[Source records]
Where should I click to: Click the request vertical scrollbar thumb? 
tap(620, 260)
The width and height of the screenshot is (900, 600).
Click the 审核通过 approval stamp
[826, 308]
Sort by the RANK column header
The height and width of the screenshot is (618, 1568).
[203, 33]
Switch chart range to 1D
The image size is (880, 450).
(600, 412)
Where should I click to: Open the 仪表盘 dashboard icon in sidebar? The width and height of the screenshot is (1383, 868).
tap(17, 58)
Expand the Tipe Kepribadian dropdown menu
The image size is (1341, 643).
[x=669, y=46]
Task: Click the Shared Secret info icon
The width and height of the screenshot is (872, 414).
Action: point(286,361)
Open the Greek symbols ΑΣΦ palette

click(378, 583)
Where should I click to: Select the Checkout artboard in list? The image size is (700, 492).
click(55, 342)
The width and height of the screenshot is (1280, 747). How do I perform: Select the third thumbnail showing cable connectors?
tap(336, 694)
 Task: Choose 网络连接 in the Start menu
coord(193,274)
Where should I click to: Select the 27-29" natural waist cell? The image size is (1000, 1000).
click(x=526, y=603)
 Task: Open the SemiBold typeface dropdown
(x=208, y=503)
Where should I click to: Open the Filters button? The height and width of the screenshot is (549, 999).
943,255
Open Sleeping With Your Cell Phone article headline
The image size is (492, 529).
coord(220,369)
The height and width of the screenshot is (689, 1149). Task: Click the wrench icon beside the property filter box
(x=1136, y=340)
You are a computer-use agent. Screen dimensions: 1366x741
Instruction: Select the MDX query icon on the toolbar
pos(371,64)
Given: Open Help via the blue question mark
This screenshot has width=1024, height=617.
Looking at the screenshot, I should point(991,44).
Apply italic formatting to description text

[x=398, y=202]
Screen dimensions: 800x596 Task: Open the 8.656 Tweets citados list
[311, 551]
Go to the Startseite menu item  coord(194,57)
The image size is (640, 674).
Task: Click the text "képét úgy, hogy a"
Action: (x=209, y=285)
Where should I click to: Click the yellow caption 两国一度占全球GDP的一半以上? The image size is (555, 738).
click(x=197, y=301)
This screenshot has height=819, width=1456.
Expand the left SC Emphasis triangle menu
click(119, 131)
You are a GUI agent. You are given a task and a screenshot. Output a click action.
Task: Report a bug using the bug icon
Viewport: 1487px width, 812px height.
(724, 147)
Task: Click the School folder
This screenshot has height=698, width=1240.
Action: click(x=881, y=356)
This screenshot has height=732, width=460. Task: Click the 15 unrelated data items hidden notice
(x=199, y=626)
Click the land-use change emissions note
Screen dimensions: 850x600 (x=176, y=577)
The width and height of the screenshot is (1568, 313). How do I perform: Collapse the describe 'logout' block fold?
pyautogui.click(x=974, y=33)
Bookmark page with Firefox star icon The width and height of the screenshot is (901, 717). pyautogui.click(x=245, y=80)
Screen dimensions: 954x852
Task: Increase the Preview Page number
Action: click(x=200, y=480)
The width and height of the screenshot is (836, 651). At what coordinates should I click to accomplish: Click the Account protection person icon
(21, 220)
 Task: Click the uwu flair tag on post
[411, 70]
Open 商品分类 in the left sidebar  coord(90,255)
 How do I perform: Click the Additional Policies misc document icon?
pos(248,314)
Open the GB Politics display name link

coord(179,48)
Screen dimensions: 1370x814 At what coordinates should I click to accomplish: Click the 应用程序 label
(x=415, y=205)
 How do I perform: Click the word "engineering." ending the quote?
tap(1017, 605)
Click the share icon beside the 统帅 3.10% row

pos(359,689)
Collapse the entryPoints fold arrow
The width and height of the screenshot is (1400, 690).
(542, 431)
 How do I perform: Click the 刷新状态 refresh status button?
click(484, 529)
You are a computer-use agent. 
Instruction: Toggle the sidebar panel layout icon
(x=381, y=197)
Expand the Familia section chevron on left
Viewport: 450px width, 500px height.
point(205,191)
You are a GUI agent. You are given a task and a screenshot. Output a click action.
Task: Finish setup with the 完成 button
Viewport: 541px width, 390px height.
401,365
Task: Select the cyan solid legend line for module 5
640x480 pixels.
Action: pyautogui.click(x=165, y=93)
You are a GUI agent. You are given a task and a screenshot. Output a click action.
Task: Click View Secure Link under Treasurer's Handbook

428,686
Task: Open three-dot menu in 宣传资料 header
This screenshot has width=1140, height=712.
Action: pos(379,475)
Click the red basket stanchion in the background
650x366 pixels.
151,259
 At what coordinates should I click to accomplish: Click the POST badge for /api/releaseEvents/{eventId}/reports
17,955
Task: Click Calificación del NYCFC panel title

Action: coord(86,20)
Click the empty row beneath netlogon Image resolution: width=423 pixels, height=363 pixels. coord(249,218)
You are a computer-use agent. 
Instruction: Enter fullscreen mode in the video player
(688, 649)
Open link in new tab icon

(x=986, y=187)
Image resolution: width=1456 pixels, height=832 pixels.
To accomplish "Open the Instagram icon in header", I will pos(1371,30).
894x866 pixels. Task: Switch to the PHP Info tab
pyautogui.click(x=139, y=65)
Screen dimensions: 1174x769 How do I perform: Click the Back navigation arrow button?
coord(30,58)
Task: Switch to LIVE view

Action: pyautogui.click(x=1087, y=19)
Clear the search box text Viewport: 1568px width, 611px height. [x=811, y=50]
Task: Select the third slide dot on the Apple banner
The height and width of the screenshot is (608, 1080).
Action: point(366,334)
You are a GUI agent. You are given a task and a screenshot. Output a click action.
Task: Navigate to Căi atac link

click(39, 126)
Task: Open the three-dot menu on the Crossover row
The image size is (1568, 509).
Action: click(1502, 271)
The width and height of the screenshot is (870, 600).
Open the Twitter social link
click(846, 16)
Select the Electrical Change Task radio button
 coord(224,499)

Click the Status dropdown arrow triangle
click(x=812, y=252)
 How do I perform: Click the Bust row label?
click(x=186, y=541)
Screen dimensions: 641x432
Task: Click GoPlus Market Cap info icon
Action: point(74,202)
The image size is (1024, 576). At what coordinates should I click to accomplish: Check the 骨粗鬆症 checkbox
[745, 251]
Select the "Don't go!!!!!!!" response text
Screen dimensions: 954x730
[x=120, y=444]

ACTION ITEM. Copy the entries above exactly. Miss none of them.

ANSWER FOR THE TASK.
Where should I click to: Click the request vertical scrollbar thumb? 
tap(620, 260)
The width and height of the screenshot is (900, 600).
Click the 审核通过 approval stamp
[826, 308]
Sort by the RANK column header
The height and width of the screenshot is (618, 1568).
[203, 33]
Switch chart range to 1D
The image size is (880, 450).
(600, 412)
Where should I click to: Open the 仪表盘 dashboard icon in sidebar? The width and height of the screenshot is (1383, 868).
tap(17, 58)
Expand the Tipe Kepribadian dropdown menu
The image size is (1341, 643).
[x=669, y=46]
Task: Click the Shared Secret info icon
The width and height of the screenshot is (872, 414).
Action: point(286,361)
Open the Greek symbols ΑΣΦ palette

click(378, 583)
Where should I click to: Select the Checkout artboard in list? The image size is (700, 492).
click(55, 342)
The width and height of the screenshot is (1280, 747). How do I perform: Select the third thumbnail showing cable connectors?
tap(336, 694)
 Task: Choose 网络连接 in the Start menu
coord(193,274)
Where should I click to: Select the 27-29" natural waist cell? The image size is (1000, 1000).
click(x=526, y=603)
 Task: Open the SemiBold typeface dropdown
(x=208, y=503)
Where should I click to: Open the Filters button? The height and width of the screenshot is (549, 999).
943,255
Open Sleeping With Your Cell Phone article headline
The image size is (492, 529).
coord(220,369)
The height and width of the screenshot is (689, 1149). Task: Click the wrench icon beside the property filter box
(x=1136, y=340)
You are a computer-use agent. Screen dimensions: 1366x741
Instruction: Select the MDX query icon on the toolbar
pos(371,64)
Given: Open Help via the blue question mark
This screenshot has width=1024, height=617.
Looking at the screenshot, I should point(991,44).
Apply italic formatting to description text

[x=398, y=202]
Screen dimensions: 800x596 Task: Open the 8.656 Tweets citados list
[311, 551]
Go to the Startseite menu item  coord(194,57)
The image size is (640, 674).
Task: Click the text "képét úgy, hogy a"
Action: (x=209, y=285)
Where should I click to: Click the yellow caption 两国一度占全球GDP的一半以上? The image size is (555, 738).
click(x=197, y=301)
This screenshot has height=819, width=1456.
Expand the left SC Emphasis triangle menu
click(119, 131)
You are a GUI agent. You are given a task and a screenshot. Output a click action.
Task: Report a bug using the bug icon
Viewport: 1487px width, 812px height.
(724, 147)
Task: Click the School folder
This screenshot has height=698, width=1240.
Action: click(x=881, y=356)
This screenshot has height=732, width=460. Task: Click the 15 unrelated data items hidden notice
(x=199, y=626)
Click the land-use change emissions note
Screen dimensions: 850x600 (x=176, y=577)
The width and height of the screenshot is (1568, 313). How do I perform: Collapse the describe 'logout' block fold?
pyautogui.click(x=974, y=33)
Bookmark page with Firefox star icon The width and height of the screenshot is (901, 717). pyautogui.click(x=245, y=80)
Screen dimensions: 954x852
Task: Increase the Preview Page number
Action: click(x=200, y=480)
The width and height of the screenshot is (836, 651). At what coordinates should I click to accomplish: Click the Account protection person icon
(21, 220)
 Task: Click the uwu flair tag on post
[411, 70]
Open 商品分类 in the left sidebar  coord(90,255)
 How do I perform: Click the Additional Policies misc document icon?
pos(248,314)
Open the GB Politics display name link

coord(179,48)
Screen dimensions: 1370x814 At what coordinates should I click to accomplish: Click the 应用程序 label
(x=415, y=205)
 How do I perform: Click the word "engineering." ending the quote?
tap(1017, 605)
Click the share icon beside the 统帅 3.10% row

pos(359,689)
Collapse the entryPoints fold arrow
The width and height of the screenshot is (1400, 690).
(542, 431)
 How do I perform: Click the 刷新状态 refresh status button?
click(484, 529)
You are a computer-use agent. 
Instruction: Toggle the sidebar panel layout icon
(x=381, y=197)
Expand the Familia section chevron on left
Viewport: 450px width, 500px height.
point(205,191)
You are a GUI agent. You are given a task and a screenshot. Output a click action.
Task: Finish setup with the 完成 button
Viewport: 541px width, 390px height.
401,365
Task: Select the cyan solid legend line for module 5
640x480 pixels.
Action: pyautogui.click(x=165, y=93)
You are a GUI agent. You are given a task and a screenshot. Output a click action.
Task: Click View Secure Link under Treasurer's Handbook

428,686
Task: Open three-dot menu in 宣传资料 header
This screenshot has width=1140, height=712.
Action: pos(379,475)
Click the red basket stanchion in the background
650x366 pixels.
151,259
 At what coordinates should I click to accomplish: Click the POST badge for /api/releaseEvents/{eventId}/reports
17,955
Task: Click Calificación del NYCFC panel title

Action: coord(86,20)
Click the empty row beneath netlogon Image resolution: width=423 pixels, height=363 pixels. coord(249,218)
You are a computer-use agent. 
Instruction: Enter fullscreen mode in the video player
(688, 649)
Open link in new tab icon

(x=986, y=187)
Image resolution: width=1456 pixels, height=832 pixels.
To accomplish "Open the Instagram icon in header", I will pos(1371,30).
894x866 pixels. Task: Switch to the PHP Info tab
pyautogui.click(x=139, y=65)
Screen dimensions: 1174x769 How do I perform: Click the Back navigation arrow button?
coord(30,58)
Task: Switch to LIVE view

Action: pyautogui.click(x=1087, y=19)
Clear the search box text Viewport: 1568px width, 611px height. [x=811, y=50]
Task: Select the third slide dot on the Apple banner
The height and width of the screenshot is (608, 1080).
Action: point(366,334)
You are a GUI agent. You are given a task and a screenshot. Output a click action.
Task: Navigate to Căi atac link

click(39, 126)
Task: Open the three-dot menu on the Crossover row
The image size is (1568, 509).
Action: click(1502, 271)
The width and height of the screenshot is (870, 600).
Open the Twitter social link
click(846, 16)
Select the Electrical Change Task radio button
 coord(224,499)

Click the Status dropdown arrow triangle
click(x=812, y=252)
 How do I perform: Click the Bust row label?
click(x=186, y=541)
Screen dimensions: 641x432
Task: Click GoPlus Market Cap info icon
Action: point(74,202)
The image size is (1024, 576). At what coordinates should I click to accomplish: Check the 骨粗鬆症 checkbox
[745, 251]
Select the "Don't go!!!!!!!" response text
Screen dimensions: 954x730
[x=120, y=444]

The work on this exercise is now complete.